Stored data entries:
_ _ _

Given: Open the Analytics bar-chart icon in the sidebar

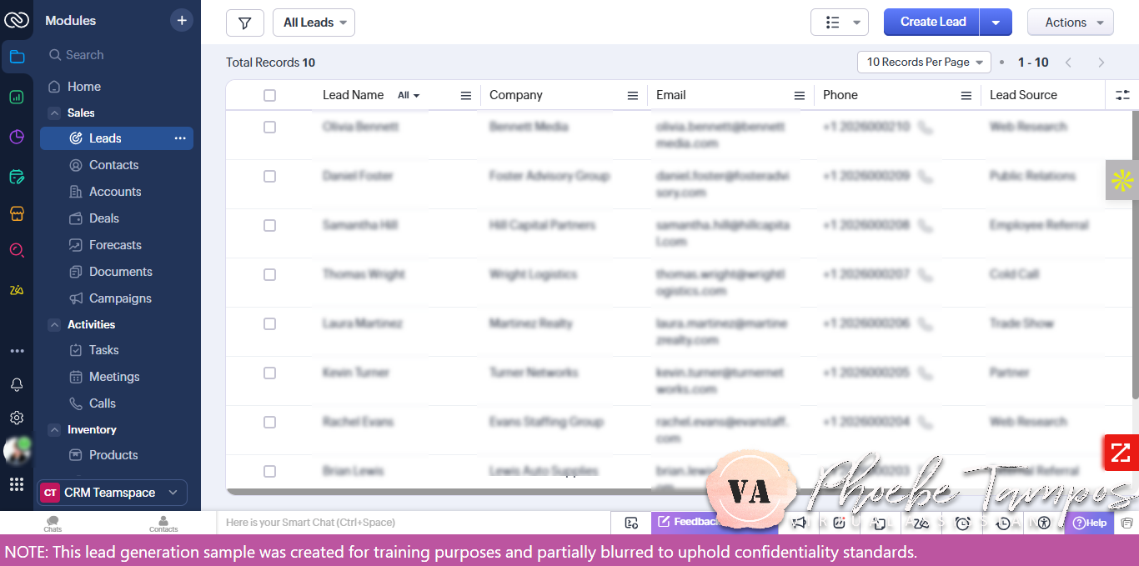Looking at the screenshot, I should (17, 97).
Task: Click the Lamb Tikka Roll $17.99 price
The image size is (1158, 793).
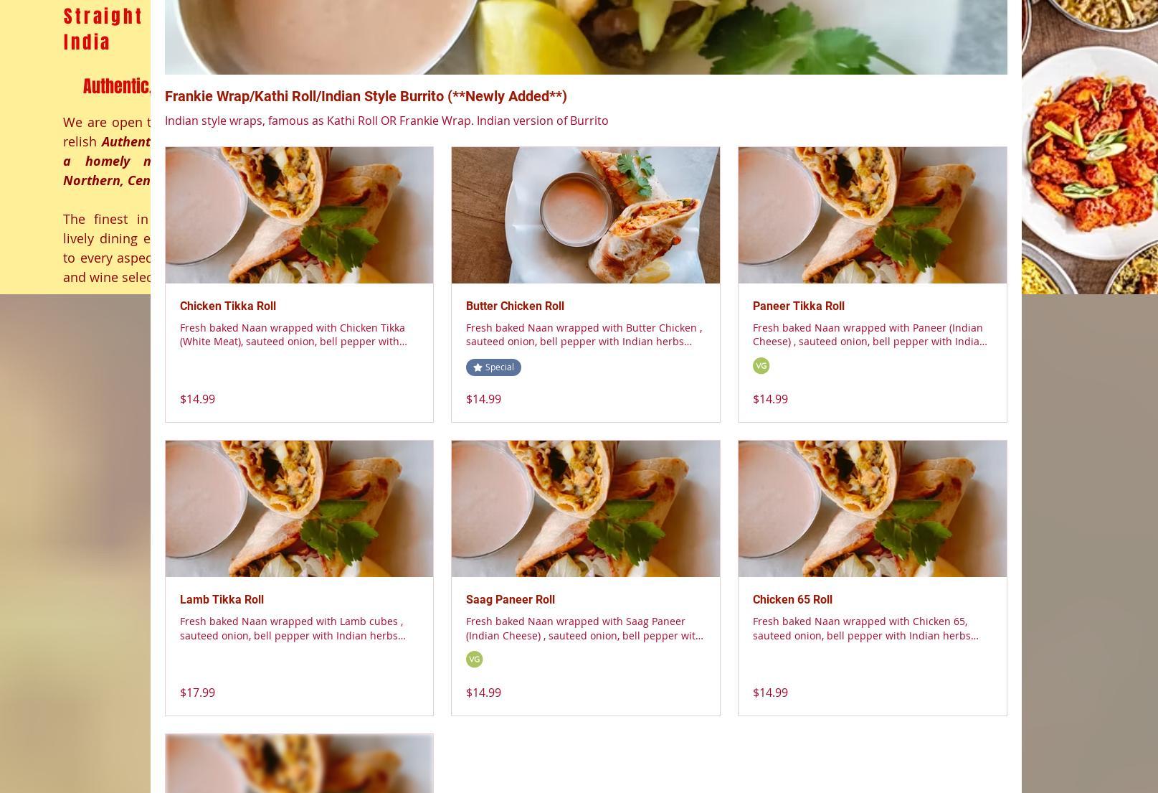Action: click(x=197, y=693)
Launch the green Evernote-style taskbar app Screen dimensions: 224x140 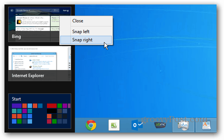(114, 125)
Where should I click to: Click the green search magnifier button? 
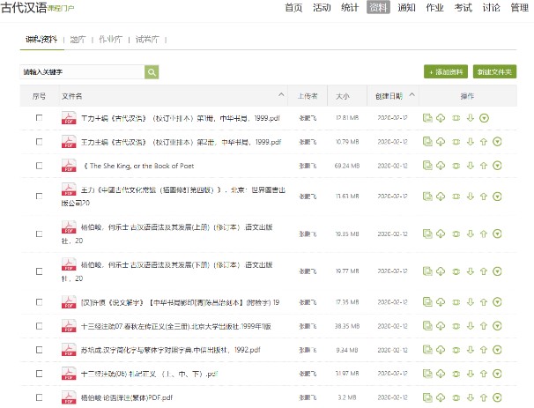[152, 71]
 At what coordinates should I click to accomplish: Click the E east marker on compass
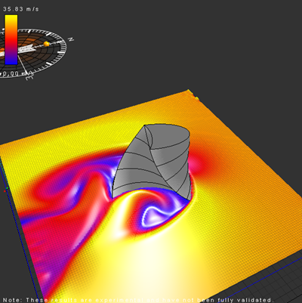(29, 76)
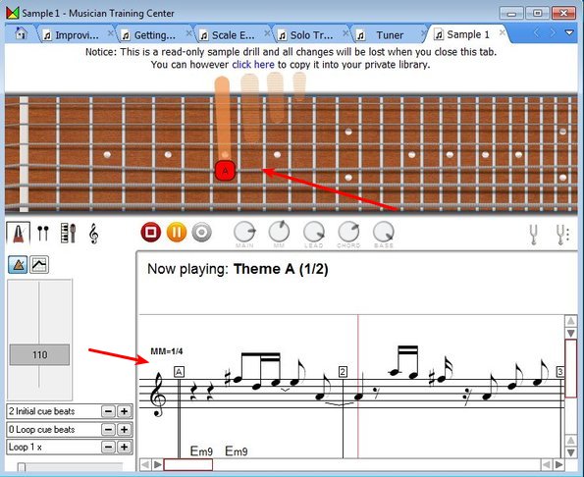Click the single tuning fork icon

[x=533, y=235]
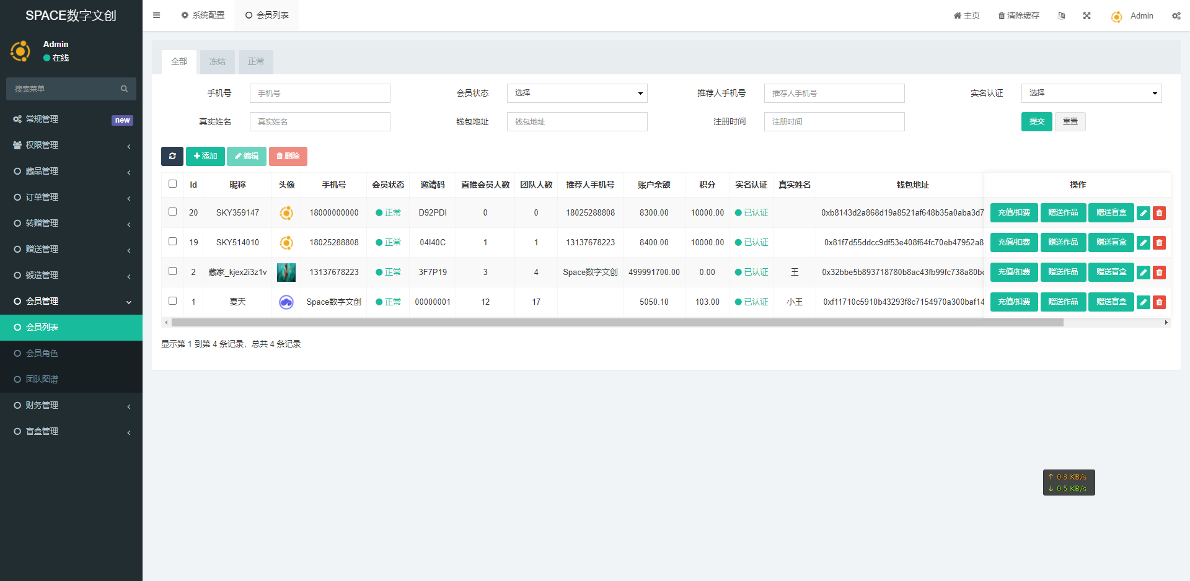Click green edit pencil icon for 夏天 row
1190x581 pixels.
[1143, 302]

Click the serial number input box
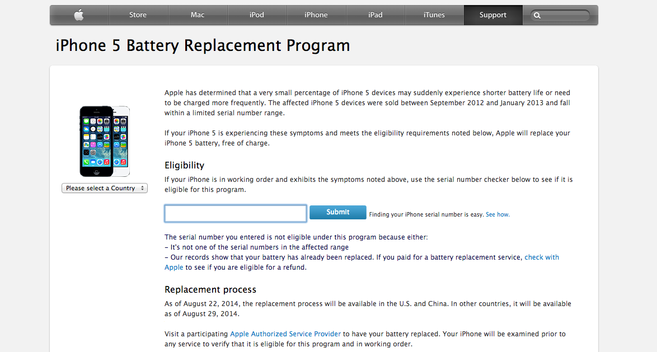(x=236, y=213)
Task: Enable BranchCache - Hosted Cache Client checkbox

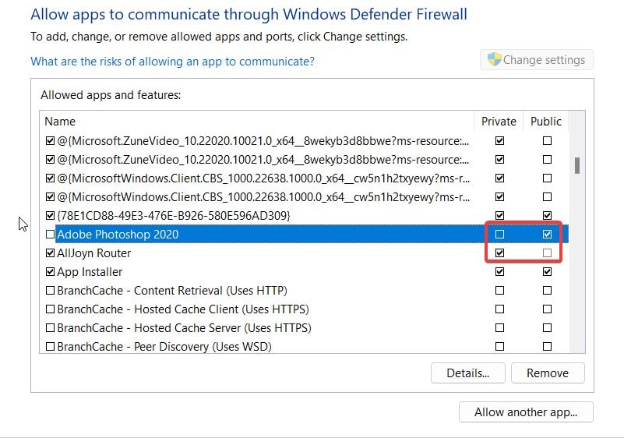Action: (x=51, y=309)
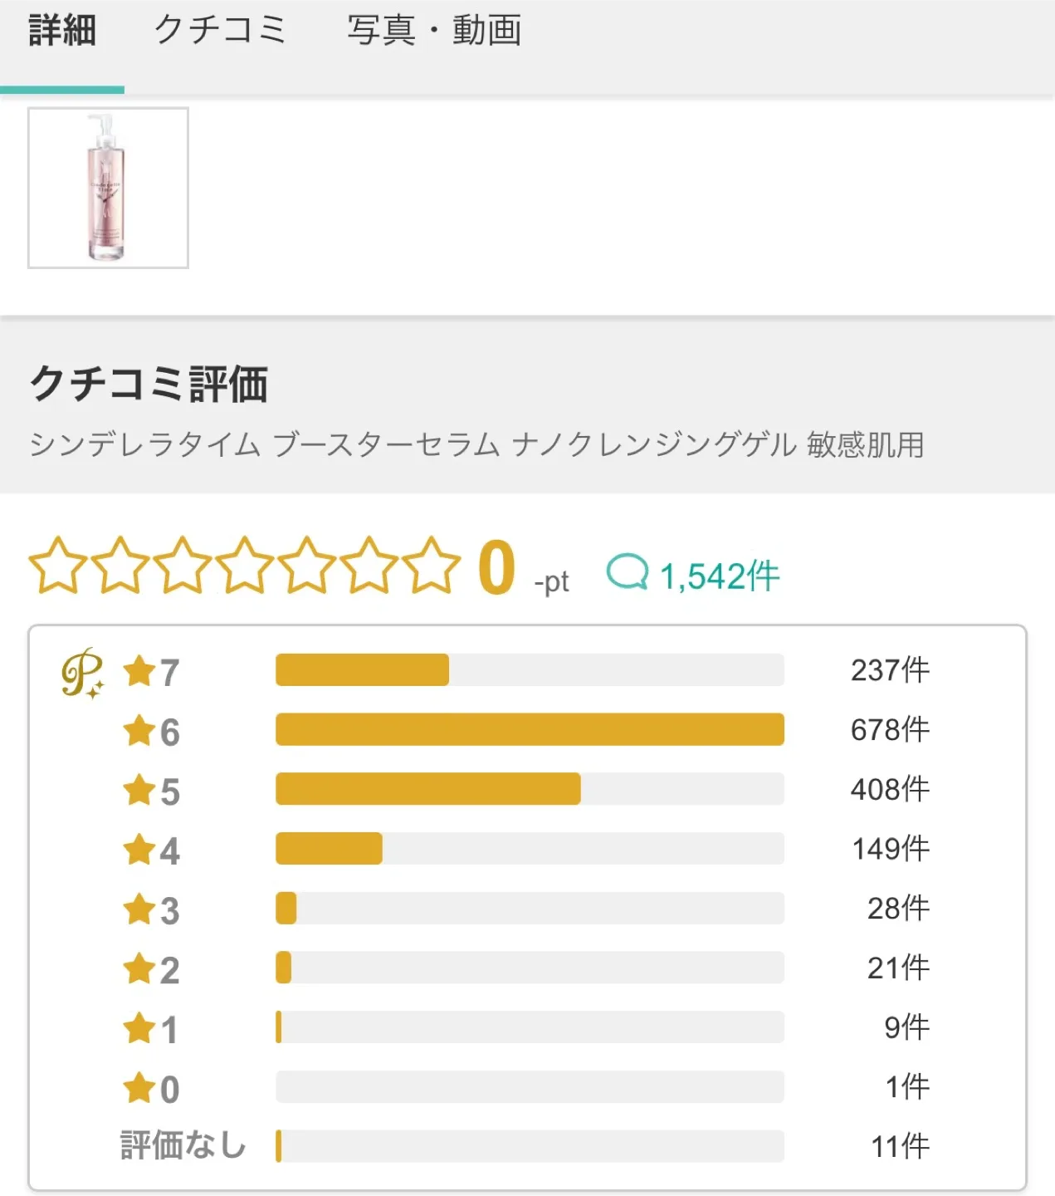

_ _ _

▶ **Work instructions**
The answer must consist solely of the lines from the line containing "Where should I" to the end of the data, reproduced exactly, with every picture left out.

▶ **Exercise output**
Where should I click to: Click the green search magnifier button? 
[152, 71]
 At what coordinates should I click to accomplish: Click the E east marker on compass
(29, 76)
Click the single tuning fork icon

[x=533, y=235]
Click green edit pencil icon for 夏天 row
1190x581 pixels.
[1143, 302]

Click the serial number input box
(x=236, y=213)
Task: Enable BranchCache - Hosted Cache Client checkbox

Action: (x=51, y=309)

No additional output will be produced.